In Nick 52 werden die Helden in Lager deportiert.

In Nick 53 herrscht Stillstand. Die Story ist ganz dem Übertritt ins Lagerleben gewidmet. Erst ab Heft 54 tut sich eine Ahnung von Hoffnung auf.

Aus Nick 54: „Verraten!“

Die Schwachstelle. Gutes altes Ferrum.

(Nachteile von reinem Eisen: geringe Festigkeit, korrosionsanfällig, weiches Material, teuer in der Herstellung.)

Ich hoffe, auch Kai Stellmann, Autor des Buchs Science-Fiction-Pop-Art: Die sensationelle Dokumentation über Hansrudi Wäschers NICK, DER WELTRAUMFAHRER, hat Andor gesehen und nimmt diese kleine Parallele in der nächsten Auflage seines Buchs noch mit auf, er ist ja sonst auch stets gerne auf der Suche nach Parallelen zwischen Wäschers Comics und modernen SF-Stoffen.
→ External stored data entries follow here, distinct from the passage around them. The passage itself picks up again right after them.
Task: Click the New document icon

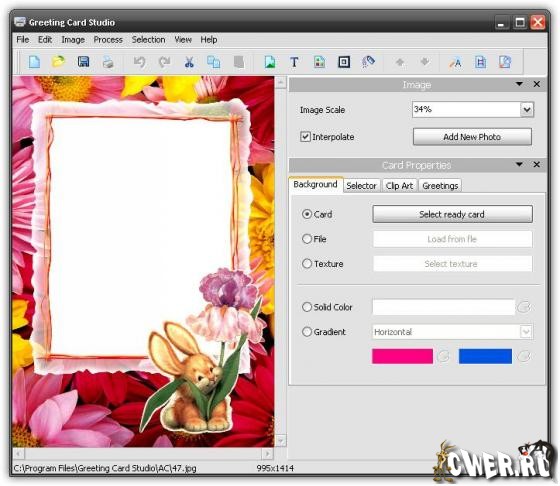Action: 34,62
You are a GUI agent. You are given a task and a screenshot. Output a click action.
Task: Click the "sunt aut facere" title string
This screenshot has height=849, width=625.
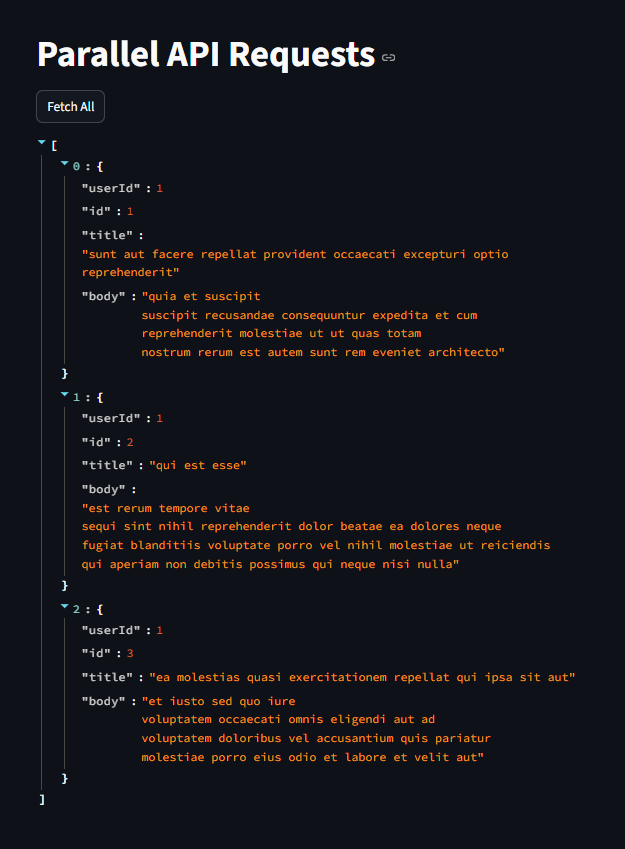(295, 263)
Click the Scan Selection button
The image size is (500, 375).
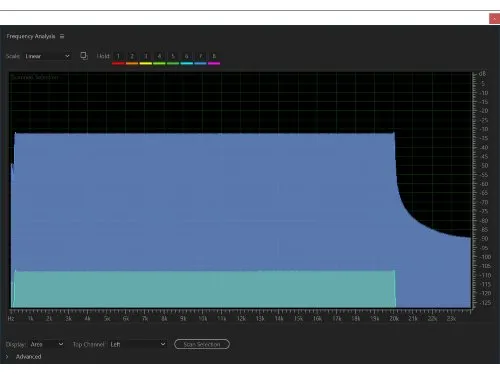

Von Stellmann stammt ja auch die Erkenntnis, dass Wäscher in seinen Nick-Comics Roland Emmerichs Stargate bereits antizipiert hat – und wer will das ernsthaft bezweifeln? Ich empfehle dazu, die letzte lange Storyline der Nick-Piccolos – die mit Nicks Sternentor – einfach selbst zu lesen. Ich habe mir soeben die Hefte dafür zurechtgelegt. Das wird noch mal gut.